Hi Everyone,

I have some tissue RNA-SEQ samples and I have mapped it to hg19 ref genome to get the bam files. I am trying to get the exon counts for a particular exon for all those tissue samples from the bam files. This exon is not annotated in the gif/gff file. I have the coordinates of this exon and have made an exon.bed file which just has one entry which is my exon coordinate. I am trying to use various methods to get exon count for this exon, but they don't seem to give me accurate results.

I will explain a bit about the exon. My exon is considered to be a micro exon and therefore the read splits into more than one place. Sometimes this exon is completely skipped and hence we have alternative isoform.

When I try to use multiBamCov, I am getting those reads also counted which is skipping this micro exon completely. This is because the upstream 5' ss is the same for this micro exon and other exon down stream.
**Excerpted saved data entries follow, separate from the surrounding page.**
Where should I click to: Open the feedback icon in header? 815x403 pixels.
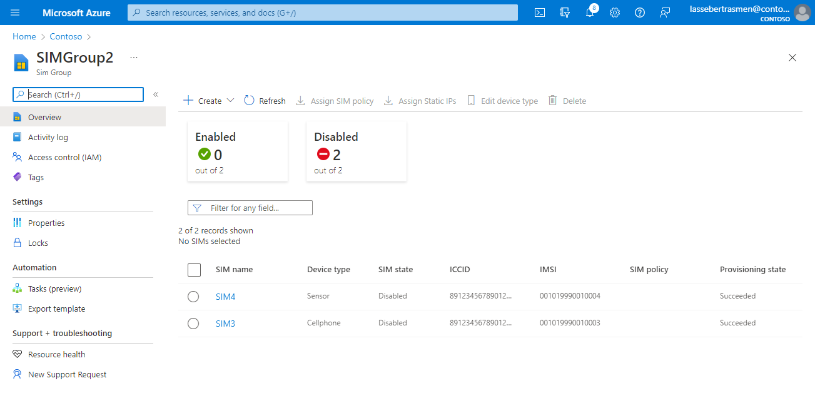tap(665, 13)
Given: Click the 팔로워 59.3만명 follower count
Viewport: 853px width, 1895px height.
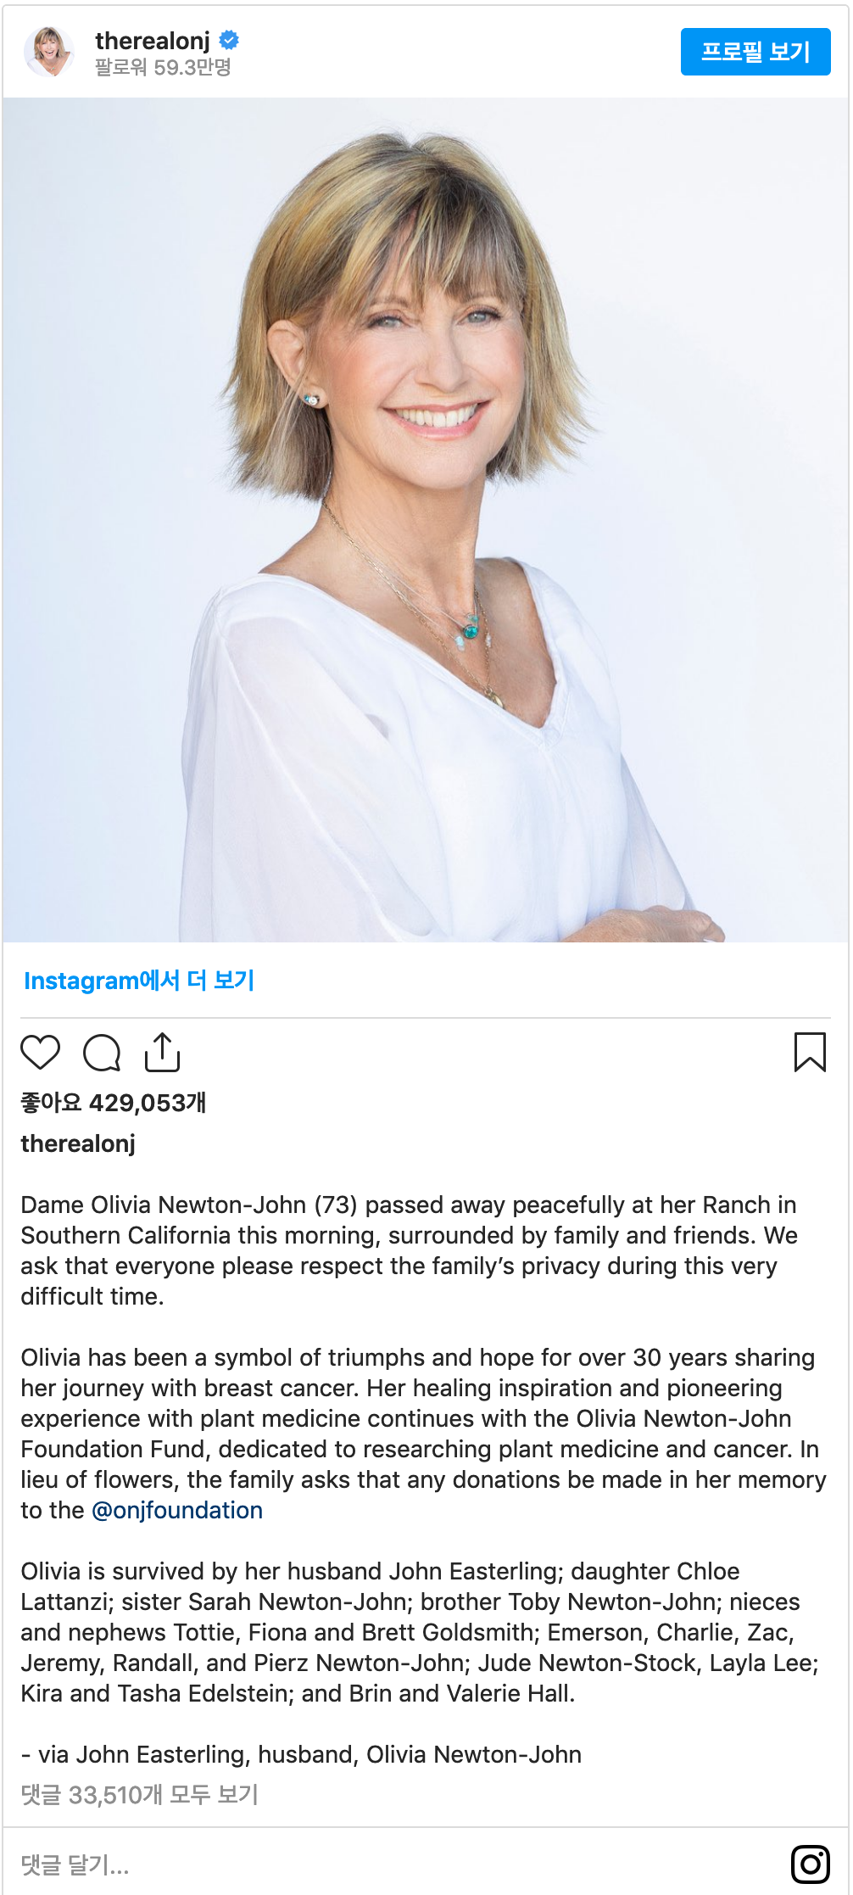Looking at the screenshot, I should pyautogui.click(x=163, y=67).
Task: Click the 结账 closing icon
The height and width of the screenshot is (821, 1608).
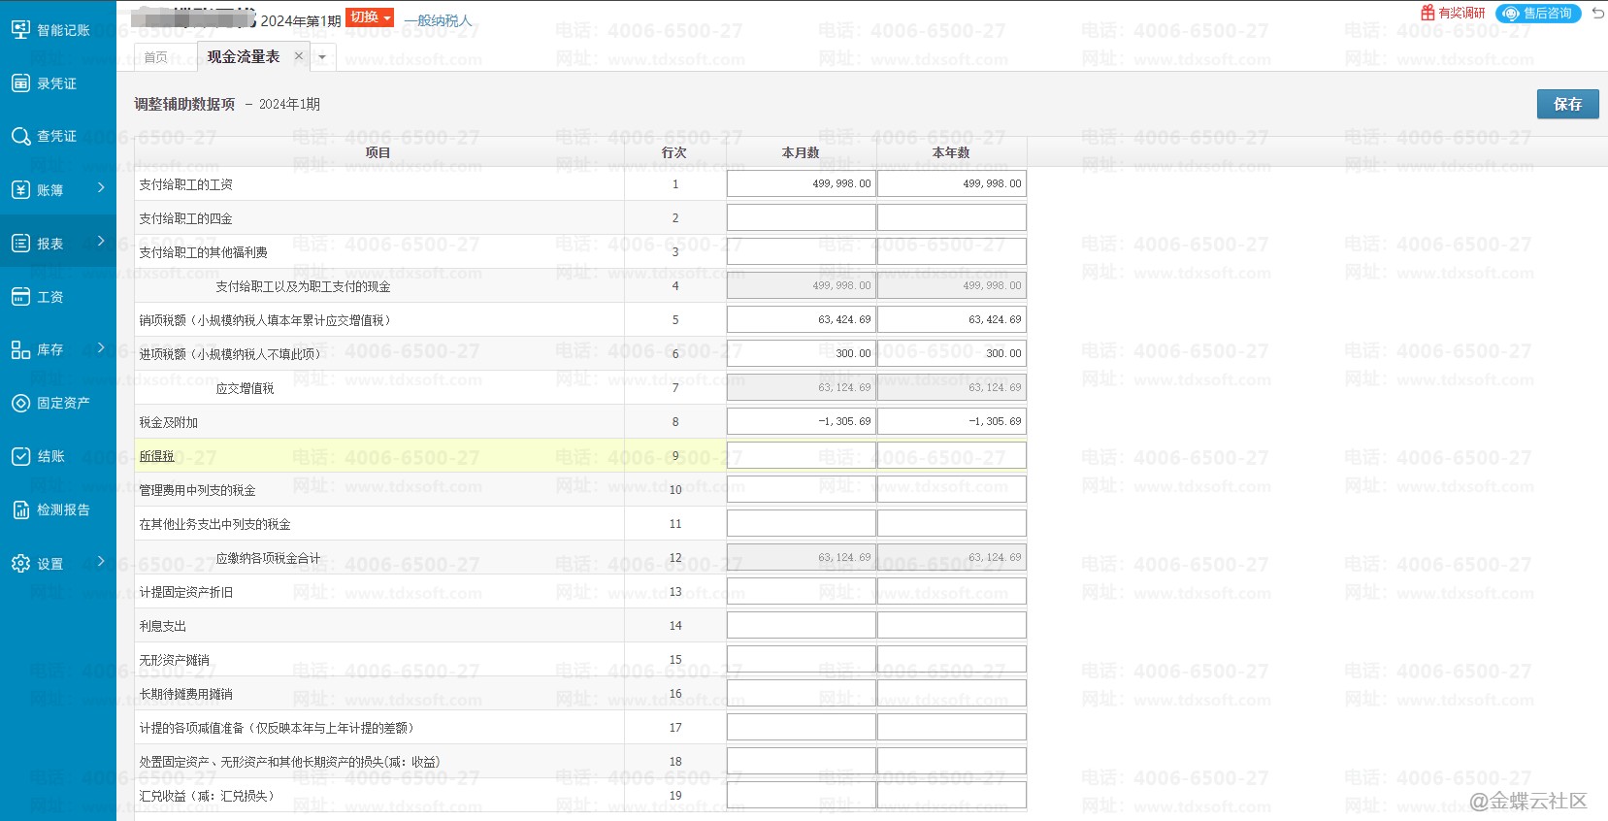Action: pos(20,456)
I want to count those reads which are

contained within the exon
some part of the read overlaps with the exon as well as 
all those splice junctions count which include this exon

How can I do this. Hope to hear soon.

Thanks

Varun

Why don't you try with standard quantification tools like featureCounts or HTseq. All you have to do is insert your extra exon for particular gene/isoform in standard GTF file containing all the genes and you will get the counts for your gene of interest including your new exon or exon level (using featureCounts).

If you want just the count for your exon of interest, prepare your SAF file (just simple as bed file) and use featurecounts.